The weighting may also take into account additional objective functions such as cost of installation for each candidate location and/or TOTEX (total expenditure) cost related indicators, etc.

In a preferred approach, the Pareto efficient solution is obtained solving a series of single- objective mixed integer non-linear programs. It has been found that this approach can offer a computationally efficient technique to obtain Pareto efficient solutions to the multi- objective problem associated with both average zone pressure (AZP) and pressure variability (PVZ).

Preferably, the function of average pressure within the zone is formulated as a weighted sum of nodal pressures within the zone, where weights represent the lengths of conduit connected to corresponding nodes. This function allows ready computation of the average zone pressure and may enable ready monitoring of such pressures using sensors placed at one or more nodes.

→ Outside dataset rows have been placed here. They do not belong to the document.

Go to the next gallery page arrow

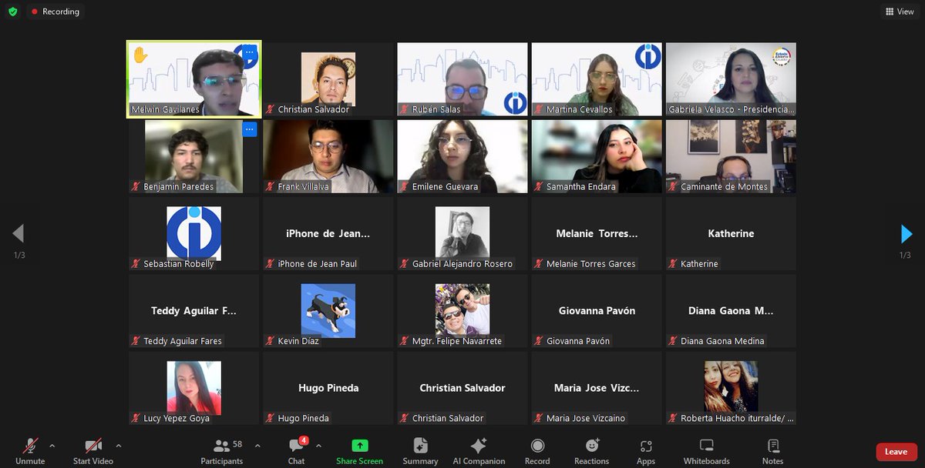pos(907,234)
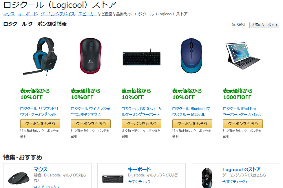Click the blue Bluetooth mouse M336BL image
This screenshot has height=188, width=283.
coord(191,55)
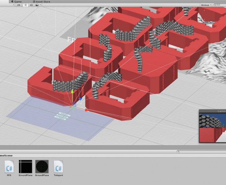Screen dimensions: 226x185
Task: Open the shading mode dropdown left of 2D
Action: [13, 5]
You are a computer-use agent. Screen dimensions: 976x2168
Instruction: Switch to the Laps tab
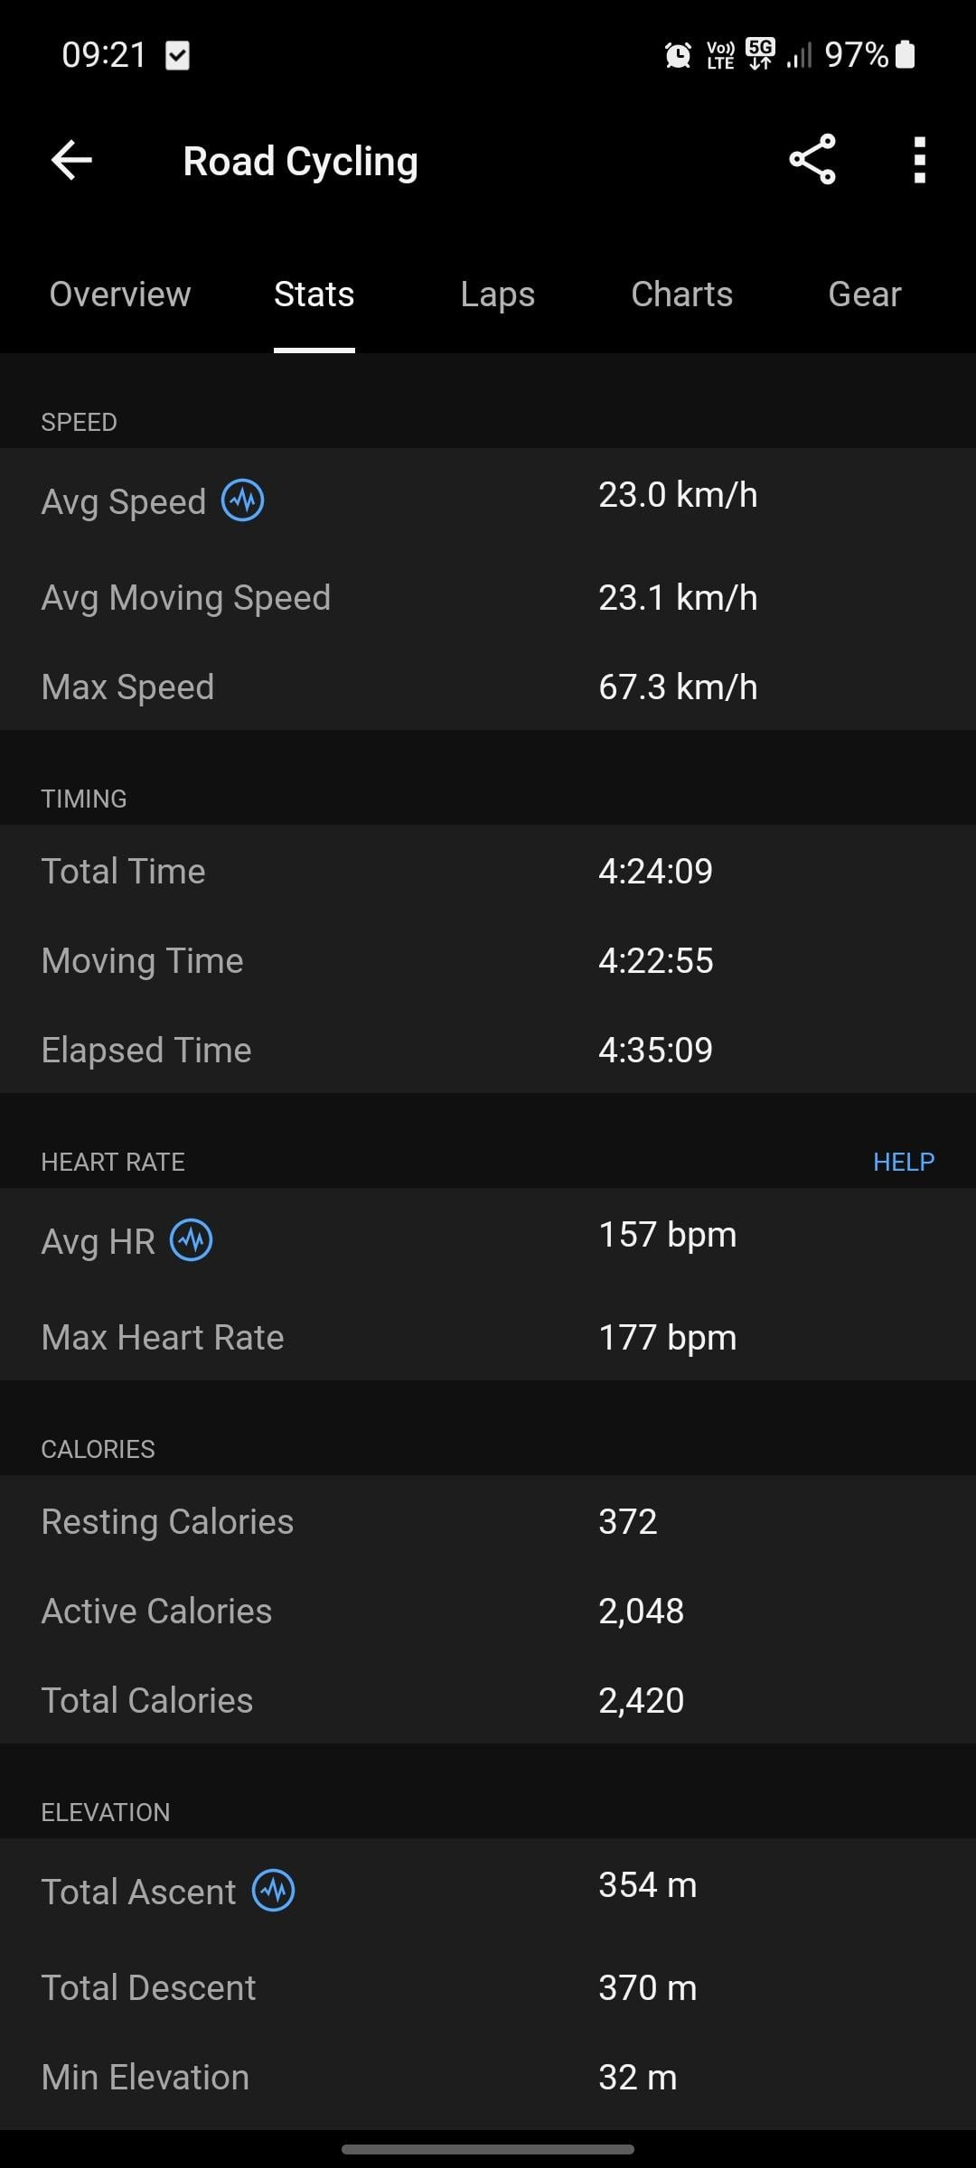497,294
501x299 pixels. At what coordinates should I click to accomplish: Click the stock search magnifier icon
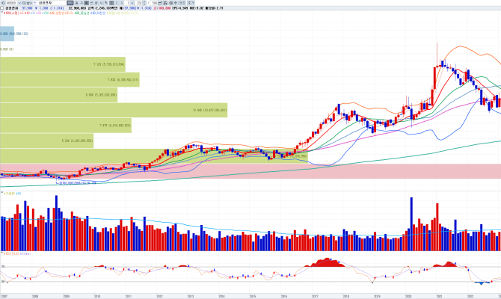point(24,3)
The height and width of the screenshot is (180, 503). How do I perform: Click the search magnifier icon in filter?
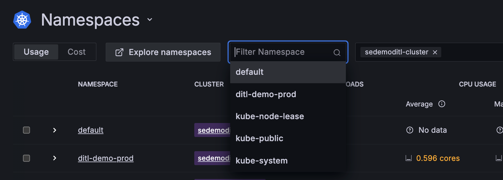(x=337, y=52)
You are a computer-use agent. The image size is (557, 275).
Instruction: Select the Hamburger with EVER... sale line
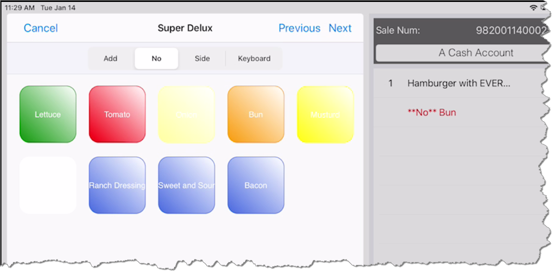click(x=458, y=83)
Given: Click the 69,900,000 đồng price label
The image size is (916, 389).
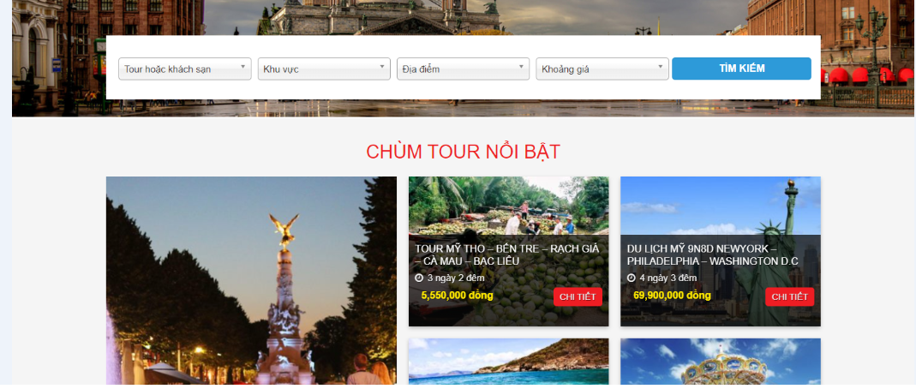Looking at the screenshot, I should coord(672,296).
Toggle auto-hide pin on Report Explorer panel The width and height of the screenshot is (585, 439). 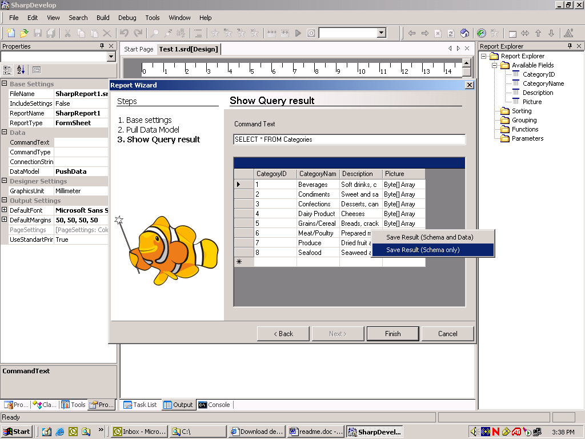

In some preferred embodiments, the Pareto efficient solutions are obtained using evolutionary approaches based on genetic algorithms (GA). Results from GA can, for example, be used to compute good initial conditions for the preferred mathematical methods. It can also be appreciated that the invention can be implemented using computer program code. Indeed, according to a further aspect there is therefore provided a computer program product comprising computer executable instructions for carrying out the method of the first aspect. The computer program product may be a physical storage medium such as a Read Only Memory (ROM) chip. Alternatively, it may be a disk such as a Digital Versatile Disk (DVD-ROM) or Compact Disk (CD-ROM). It could also be a signal such as an electronic signal over wires, an optical signal or a radio signal such as to a satellite or the like. The invention also extends to a processor running the software or code, e.g. a computer or a distributed low power embedded systems configured to carry out the method described above.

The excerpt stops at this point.